According to the Legal Theory of Rights there are no rights which inhere in man; they are created and maintained by the State. Neither they are prior nor anterior to the State.
The State formulates or defines rights, restricts their scope and provides guarantees for their enjoyment.
Since the State is the source of all rights, there can be no rights without or against the State. To have rights against the State is tantamount to saying that the individual has no rights at all.
Such a theory of rights is not acceptable to pluralists and many others. Laski says that the State does not create rights, but only recognises them. Nor is it true, he says, that an individual has no rights against the State.
The State must observe the rights of man and “it must give him those conditions without which he cannot be that best self that he may be.” It is not merely as a member of the State that the individual has rights.
The State is one like various other associations of which he is a member, and all collectively create opportunities for him and contribute to his welfare. “Wherever men are banded together to perform a task that is part of the common welfare, that body so formed has rights real, and as compelling, as the rights of the State.”
To limit the rights of man because of his membership of the State alone “is to destroy his personality and not to preserve it.” A system of rights derived purely from law cannot be permanent. It implies that law is not the only source of rights.
The real source of rights is our conception of right and wrong. “Rights,” according to Plamenatz, “must have a foundation of right as against wrong.” There is no security or civilised life if rights depend on the whims of the State and, for that matter, on the government.
Laski even says that in the interest of common good, it sometimes becomes the duty of the citizen to resist the State if it attempts to frustrate his rights. Any system of rights, as he puts it, must harmonise the three aspects of life.
It must take into consideration the ideal claims of the individual for the common good; it must take cognizance of the reality of the claims of the association and it must not be oblivious of the claims of the community on its constituent elements.”
The arguments referred to above are quite convincing. The Legal Theory does not give us a satisfactory explanation of rights. But all that the advocates of the legal theory say cannot be brushed aside. Rights which are not supported by the laws of the State remain only claims. Barker has correctly said that the State is the immediate source of rights.

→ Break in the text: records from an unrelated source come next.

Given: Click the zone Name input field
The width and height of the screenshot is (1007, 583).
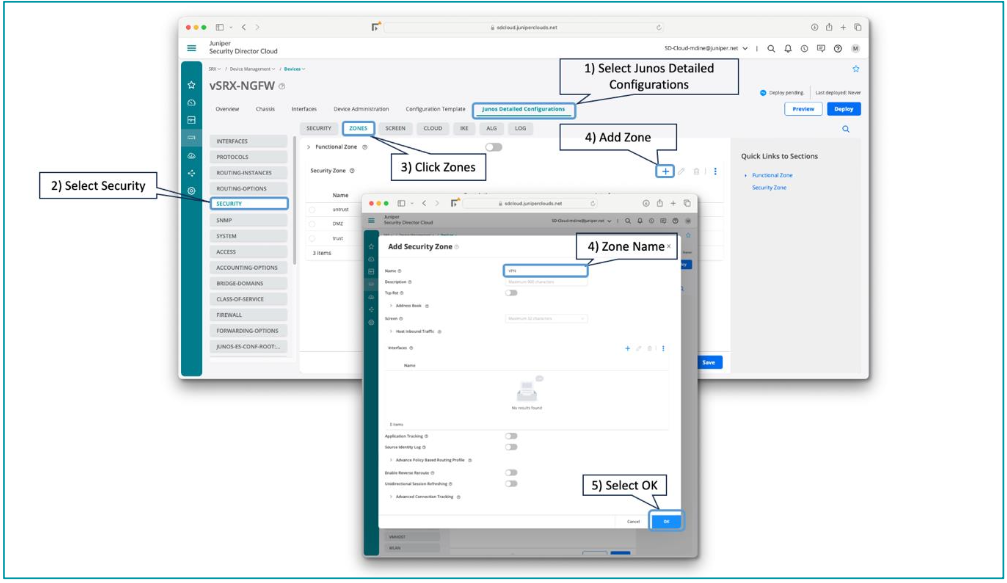Looking at the screenshot, I should (x=545, y=270).
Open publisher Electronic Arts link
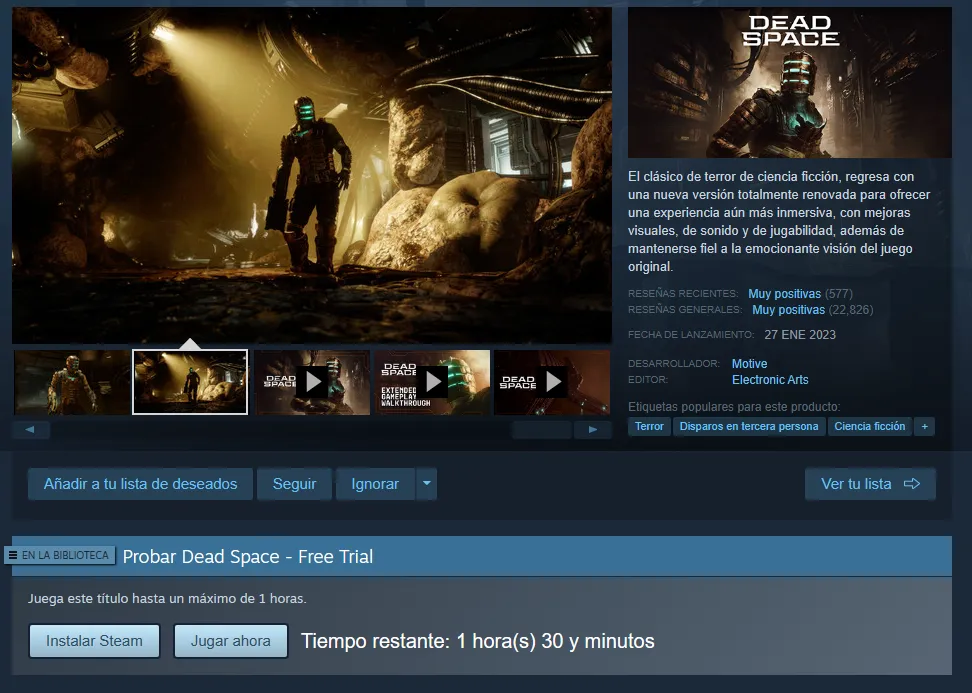The height and width of the screenshot is (693, 972). [770, 380]

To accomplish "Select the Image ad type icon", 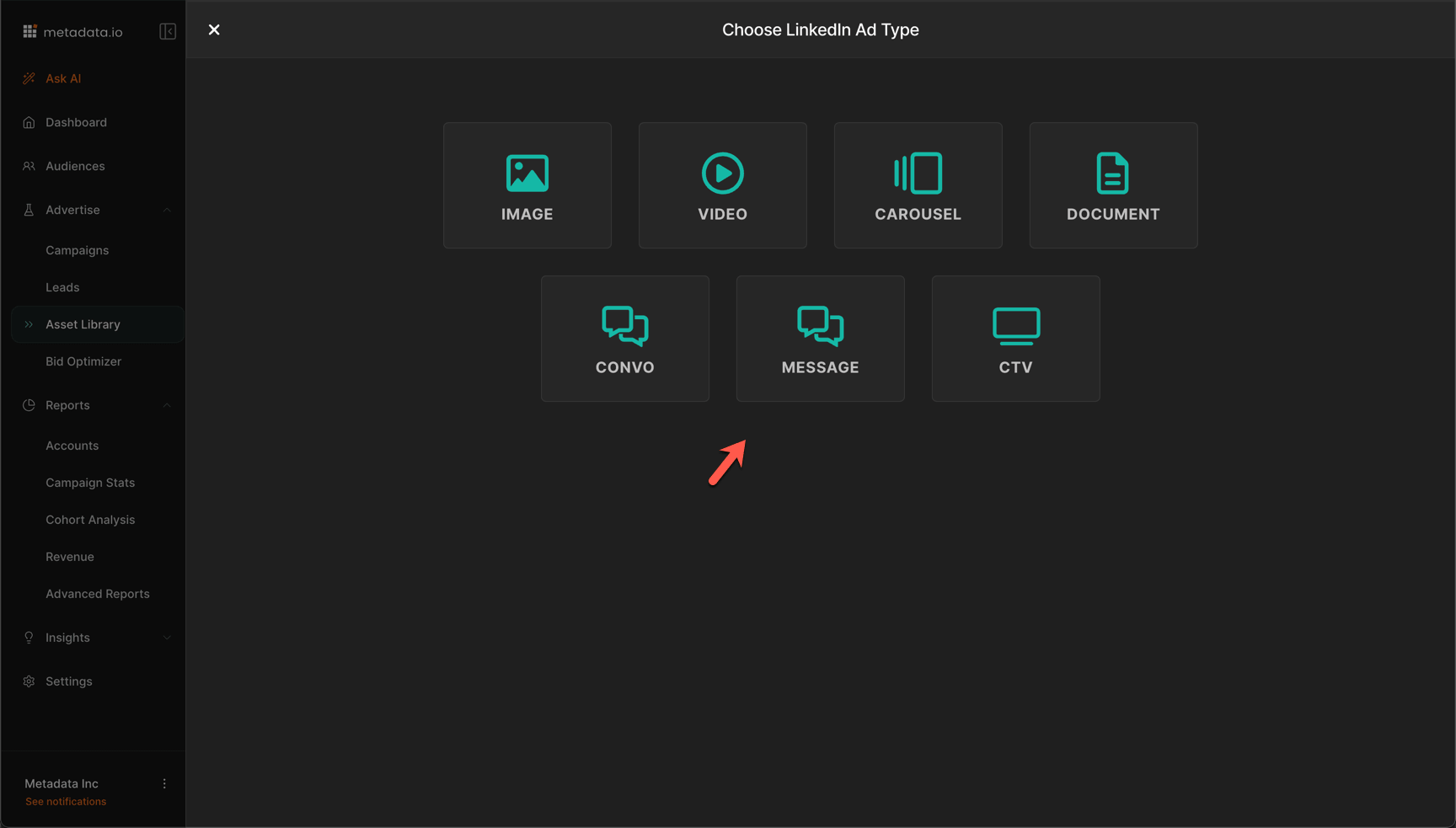I will tap(527, 174).
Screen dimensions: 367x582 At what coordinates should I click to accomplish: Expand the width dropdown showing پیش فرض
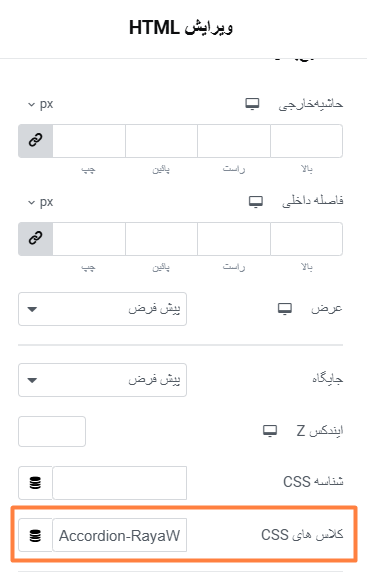pos(102,309)
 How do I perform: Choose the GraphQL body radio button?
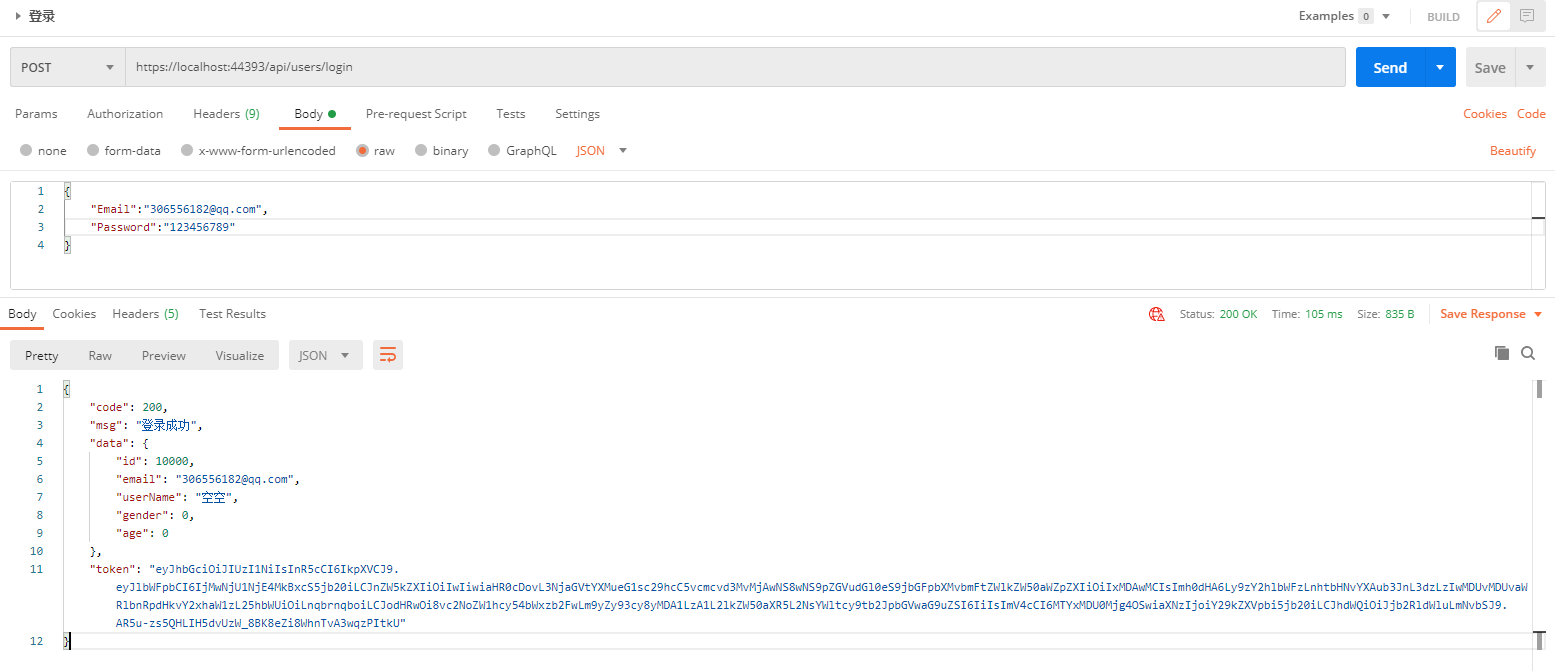[494, 151]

No State can for long overlook the claims which are deemed essential for the moral development of man. Once these claims are recognized, they become rights. Thomas Paine, a devoted champion of natural rights, maintained that every civil right grows out of a natural right, and natural rights, he defined, “are those which appertain to man in right of his existence.
Of this kind are all the intellectual rights, or rights of the mind and also all those rights of acting as an individual for his own comfort and happiness, which are not injurious to the natural rights of others.”
The essence of Paine’s observation is that the representatives of the people should endeavour to win legal recognition for all our rights which have a moral basis. It is in this context that Laski made his classic statement that “Every State is known by the rights that it maintains.”
A right has, thus, both a moral and legal reference. “A typical right”, as Bosanquet affirmed, “unites the two sides. It both is and ought to be, capable of being enforced at law.”